[Saved data entries]
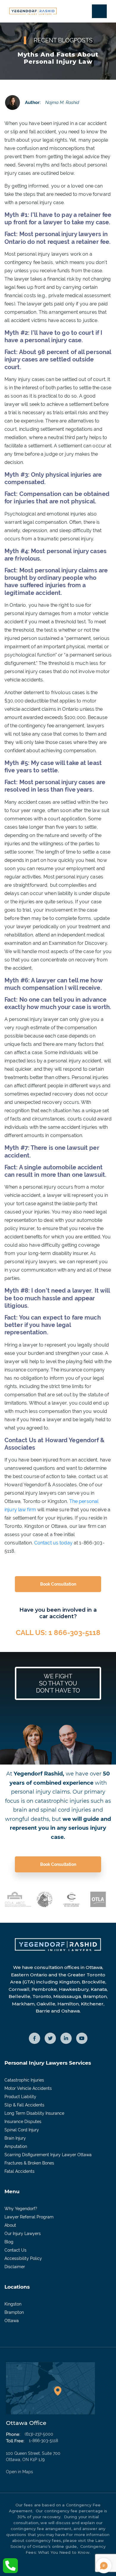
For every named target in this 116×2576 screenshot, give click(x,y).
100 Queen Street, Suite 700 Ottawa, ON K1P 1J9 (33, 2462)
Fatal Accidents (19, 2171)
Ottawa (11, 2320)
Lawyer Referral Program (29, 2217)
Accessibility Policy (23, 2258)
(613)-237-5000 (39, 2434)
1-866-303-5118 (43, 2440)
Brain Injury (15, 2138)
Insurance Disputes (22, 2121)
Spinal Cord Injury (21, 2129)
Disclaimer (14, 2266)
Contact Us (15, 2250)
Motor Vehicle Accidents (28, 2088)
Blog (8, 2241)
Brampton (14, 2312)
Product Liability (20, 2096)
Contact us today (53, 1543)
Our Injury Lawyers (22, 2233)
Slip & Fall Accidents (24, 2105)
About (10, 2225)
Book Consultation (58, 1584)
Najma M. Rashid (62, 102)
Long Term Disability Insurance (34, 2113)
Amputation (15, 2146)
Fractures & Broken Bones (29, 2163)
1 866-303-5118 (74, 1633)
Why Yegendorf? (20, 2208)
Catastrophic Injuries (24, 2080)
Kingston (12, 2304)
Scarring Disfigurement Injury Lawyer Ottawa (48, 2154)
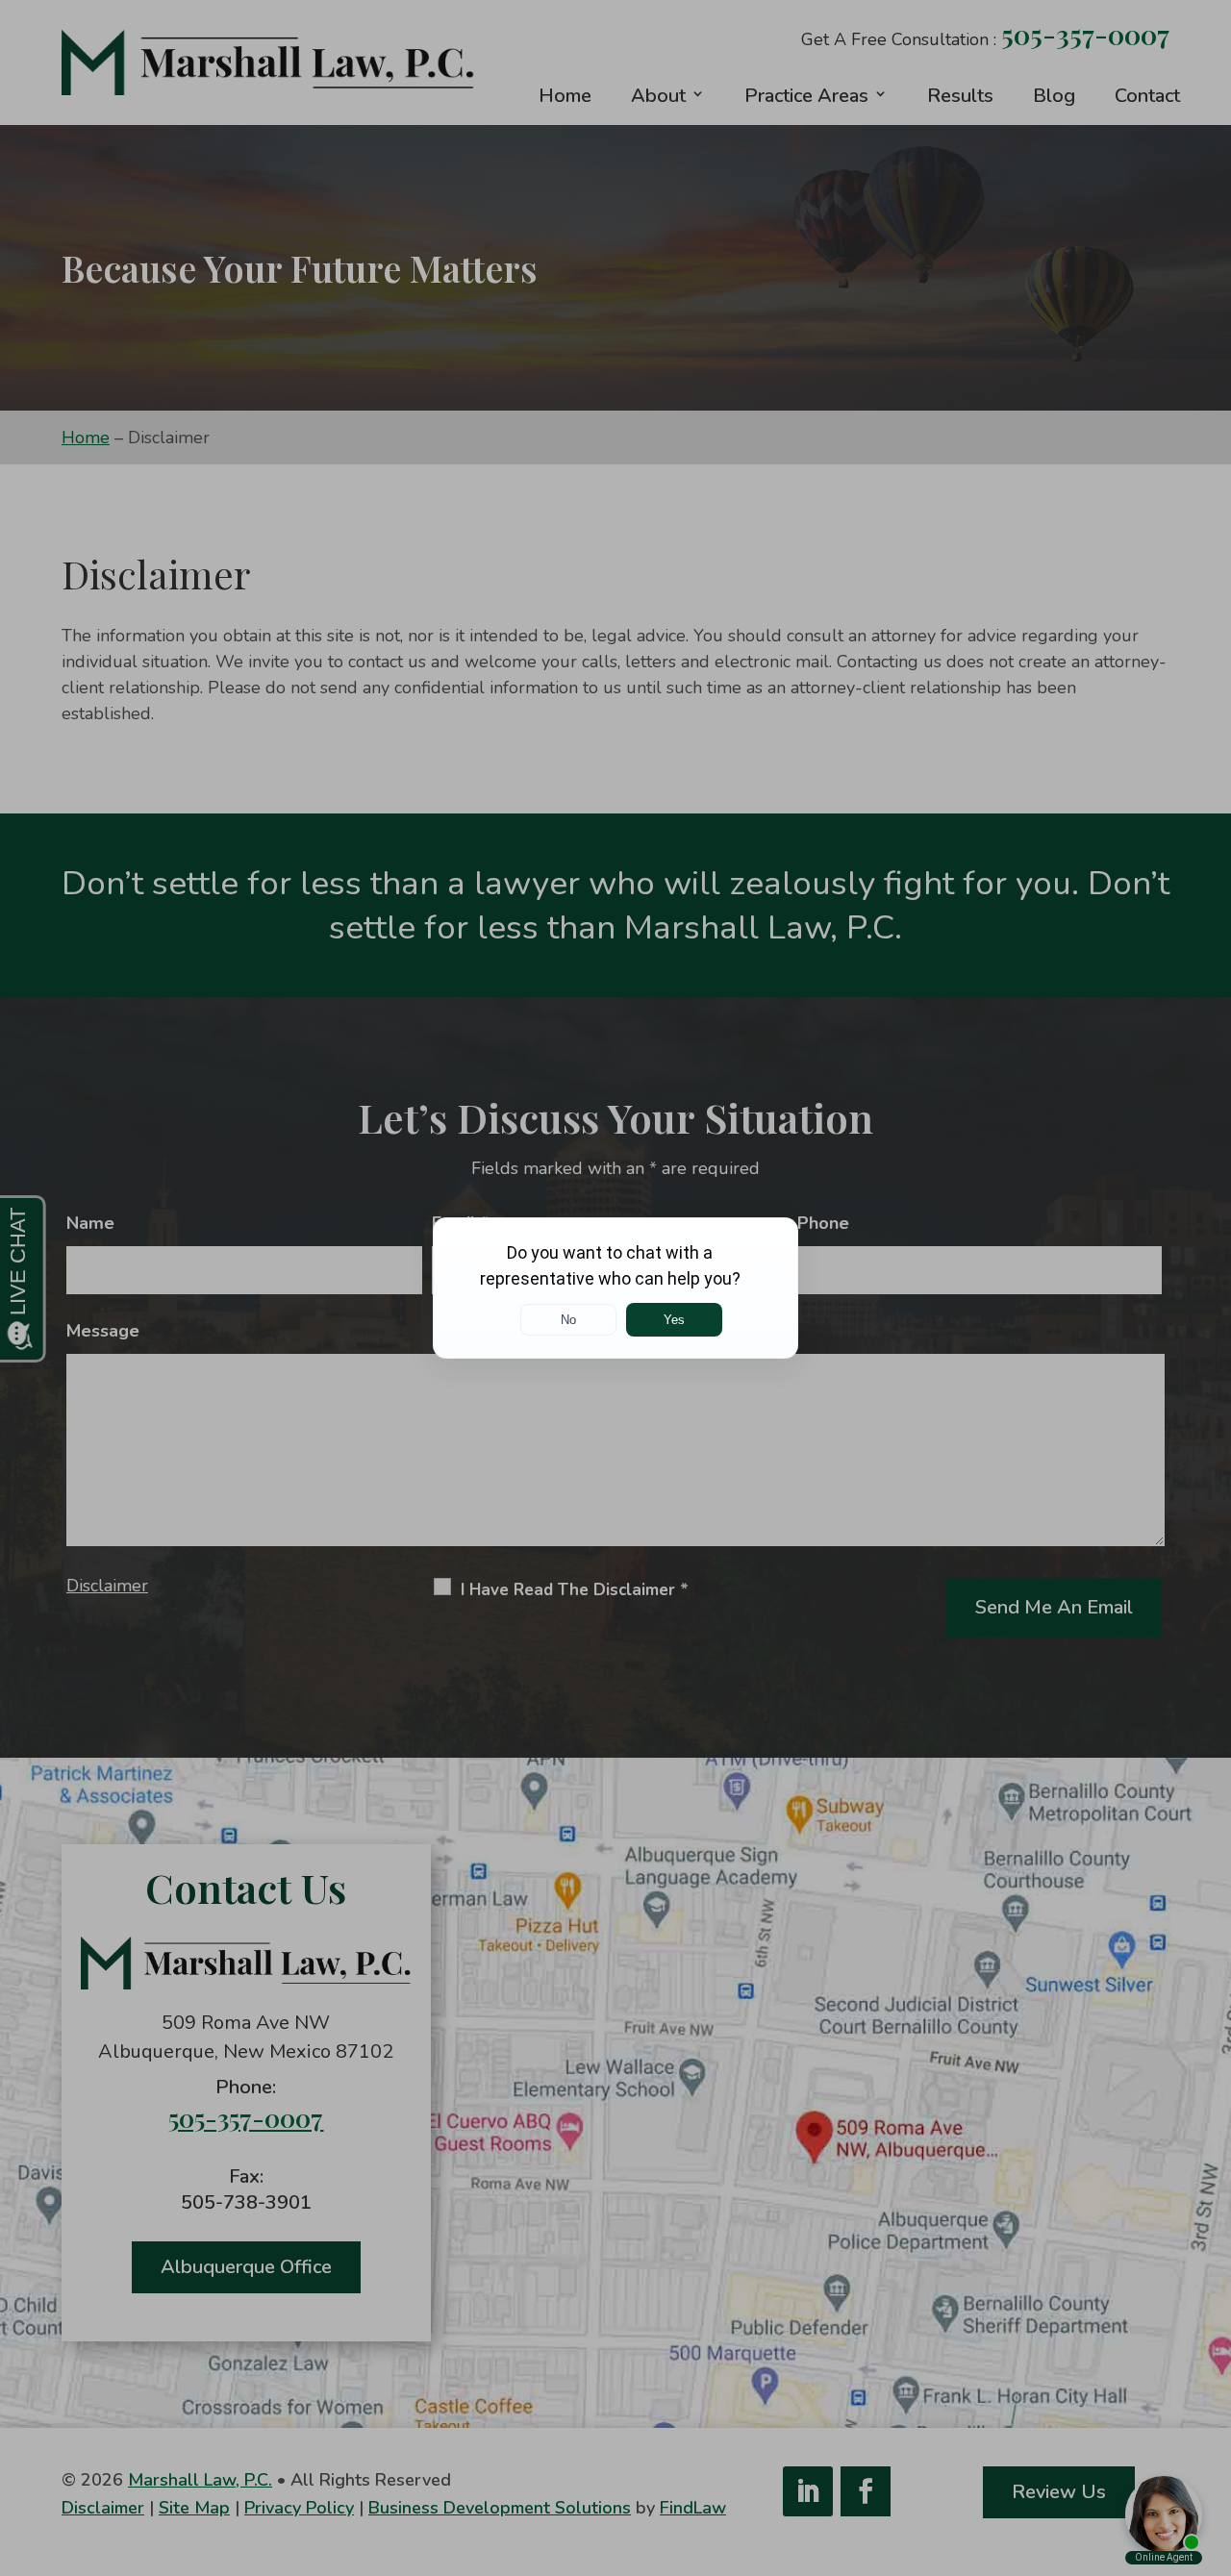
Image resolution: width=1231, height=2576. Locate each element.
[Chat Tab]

What this task involves
Reproduce every line of the data above, exactly as it stands, but not the pictures.

Your response
For every named target in this 116×2576 screenshot, give click(x,y).
100 Queen Street, Suite 700 Ottawa, ON K1P 1J9 (33, 2462)
Fatal Accidents (19, 2171)
Ottawa (11, 2320)
Lawyer Referral Program (29, 2217)
Accessibility Policy (23, 2258)
(613)-237-5000 (39, 2434)
1-866-303-5118 (43, 2440)
Brain Injury (15, 2138)
Insurance Disputes (22, 2121)
Spinal Cord Injury (21, 2129)
Disclaimer (14, 2266)
Contact Us (15, 2250)
Motor Vehicle Accidents (28, 2088)
Blog (8, 2241)
Brampton (14, 2312)
Product Liability (20, 2096)
Contact us today (53, 1543)
Our Injury Lawyers (22, 2233)
Slip & Fall Accidents (24, 2105)
About (10, 2225)
Book Consultation (58, 1584)
Najma M. Rashid (62, 102)
Long Term Disability Insurance (34, 2113)
Amputation (15, 2146)
Fractures & Broken Bones (29, 2163)
1 866-303-5118 (74, 1633)
Why Yegendorf? (20, 2208)
Catastrophic Injuries (24, 2080)
Kingston (12, 2304)
Scarring Disfigurement Injury Lawyer Ottawa (48, 2154)
Image resolution: width=1231, height=2576. Locate each element.
[Chat Tab]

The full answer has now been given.